Abstract

Upware, about 15 km north of Cambridge, eastern England, was heavily involved in the ‘Coprolite’ Industry during the 19th century. Rich phosphate deposits especially at the base of the Lower Greensand (Early Cretaceous) were dug by hand and after processing supplied the Victorian agricultural industry with fertiliser. They were also a source of abundant reworked and indigenous fossils which feature in the original accounts and descriptions of the geology and palaeontology of the area including those in the classic award-winning Sedgwick Prize essays of Harris Teall in 1873 and Walter Keeping in 1879. Today, however, there are no permanent exposures of the Lower Greensand in the area. The sites of the original commercial excavations have been returned to agricultural land and traces of phosphatic lithoclasts and bioclasts may only be encountered in ploughed fields and the debris from animal burrows. In 2015 temporary trenches were dug by the authors in the base of the Lower Greensand Group, Woburn Sands Formation (Late Aptian). Much poorly bedded and phosphate depleted Woburn Sands was exposed which is attributed to backfilled ‘Coprolite’ workings. However, one site provided exposure of undisturbed Woburn Sands resting unconformably upon the Upware Limestone Member, West Walton Formation (mid-Oxfordian, Late Jurassic) and the feather edge of the Ampthill Clay Formation (mid-Late Oxfordian).
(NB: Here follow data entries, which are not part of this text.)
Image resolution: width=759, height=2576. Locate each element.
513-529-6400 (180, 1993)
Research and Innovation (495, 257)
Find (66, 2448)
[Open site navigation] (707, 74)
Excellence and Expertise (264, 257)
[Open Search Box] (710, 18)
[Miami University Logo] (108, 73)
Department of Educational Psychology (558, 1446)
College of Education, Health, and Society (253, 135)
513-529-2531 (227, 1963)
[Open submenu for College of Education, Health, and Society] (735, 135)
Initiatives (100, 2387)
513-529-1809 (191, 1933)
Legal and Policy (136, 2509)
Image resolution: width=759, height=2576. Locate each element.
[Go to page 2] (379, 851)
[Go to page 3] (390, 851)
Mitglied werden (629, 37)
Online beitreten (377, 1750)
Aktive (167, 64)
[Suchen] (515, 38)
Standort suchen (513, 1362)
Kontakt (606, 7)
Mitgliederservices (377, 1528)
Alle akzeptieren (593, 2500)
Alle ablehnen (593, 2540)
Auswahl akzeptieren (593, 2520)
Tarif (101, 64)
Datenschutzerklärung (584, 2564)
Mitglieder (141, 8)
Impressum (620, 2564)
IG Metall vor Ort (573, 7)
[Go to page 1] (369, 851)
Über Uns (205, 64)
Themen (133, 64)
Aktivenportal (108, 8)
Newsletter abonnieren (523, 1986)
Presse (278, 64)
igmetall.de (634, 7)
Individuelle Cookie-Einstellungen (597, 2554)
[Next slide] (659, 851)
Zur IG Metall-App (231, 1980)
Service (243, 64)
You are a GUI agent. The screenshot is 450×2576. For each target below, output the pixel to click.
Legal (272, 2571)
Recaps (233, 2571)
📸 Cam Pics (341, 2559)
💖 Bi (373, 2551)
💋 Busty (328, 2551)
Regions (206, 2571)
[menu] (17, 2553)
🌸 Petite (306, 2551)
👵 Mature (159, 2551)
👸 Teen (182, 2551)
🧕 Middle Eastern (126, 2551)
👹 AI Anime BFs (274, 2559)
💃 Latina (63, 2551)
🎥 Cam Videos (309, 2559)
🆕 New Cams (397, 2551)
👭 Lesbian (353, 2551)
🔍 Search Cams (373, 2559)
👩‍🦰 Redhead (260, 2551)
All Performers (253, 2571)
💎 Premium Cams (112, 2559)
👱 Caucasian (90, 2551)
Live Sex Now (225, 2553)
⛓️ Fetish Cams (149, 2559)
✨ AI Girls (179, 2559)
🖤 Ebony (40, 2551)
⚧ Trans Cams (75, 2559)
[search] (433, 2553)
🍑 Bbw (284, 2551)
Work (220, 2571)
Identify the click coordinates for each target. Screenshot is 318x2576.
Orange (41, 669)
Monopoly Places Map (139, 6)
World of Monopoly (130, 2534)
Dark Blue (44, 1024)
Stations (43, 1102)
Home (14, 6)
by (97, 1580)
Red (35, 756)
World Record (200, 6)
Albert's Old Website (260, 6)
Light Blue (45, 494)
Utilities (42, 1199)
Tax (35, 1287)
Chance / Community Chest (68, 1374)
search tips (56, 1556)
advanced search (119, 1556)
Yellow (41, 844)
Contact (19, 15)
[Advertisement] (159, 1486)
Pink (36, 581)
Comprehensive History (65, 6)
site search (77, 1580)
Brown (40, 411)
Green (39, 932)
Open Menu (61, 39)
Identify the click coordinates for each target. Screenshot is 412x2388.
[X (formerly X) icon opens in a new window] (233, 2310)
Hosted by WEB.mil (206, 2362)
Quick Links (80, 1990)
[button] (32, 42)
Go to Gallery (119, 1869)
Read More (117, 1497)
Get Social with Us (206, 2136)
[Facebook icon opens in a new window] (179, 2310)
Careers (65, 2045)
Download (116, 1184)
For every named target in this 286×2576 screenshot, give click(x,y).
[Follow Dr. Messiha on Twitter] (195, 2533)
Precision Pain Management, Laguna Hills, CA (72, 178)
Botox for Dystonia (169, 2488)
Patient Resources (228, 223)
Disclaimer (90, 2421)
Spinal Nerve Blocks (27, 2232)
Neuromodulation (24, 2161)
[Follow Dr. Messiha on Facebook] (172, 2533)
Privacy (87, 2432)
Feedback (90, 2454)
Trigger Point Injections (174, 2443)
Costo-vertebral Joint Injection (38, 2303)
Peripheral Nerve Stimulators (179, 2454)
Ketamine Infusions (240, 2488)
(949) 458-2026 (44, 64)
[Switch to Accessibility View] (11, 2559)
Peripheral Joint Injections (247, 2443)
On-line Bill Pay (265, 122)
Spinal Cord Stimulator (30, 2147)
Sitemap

The sand contains rich concentrations of reworked phosphatised fossiliferous concretions of original Jurassic-Cretaceous boundary to mid-Aptian age and indigenous calcitic fossils, of Late Aptian age. This is the first time that in situ Woburn Sands have been exposed in the Upware area since the time of the coprolite workings and are documented photographically for the first time. A detailed stratigraphic succession has been recorded and new geological and palaeontological collections have been made from accurately known levels at a precisely known site. New observations allow us to re-evaluate the early geological accounts and provide the opportunity to discuss more closely the relationships of the reworked faunas of Oxfordian to Aptian age, and in particular we draw attention to those faunas with affinities to the Jurassic-Cretaceous boundary deposits of the Spilsby Basin to the north. This work confirms the basic accuracy of Keeping’s earlier seminal account.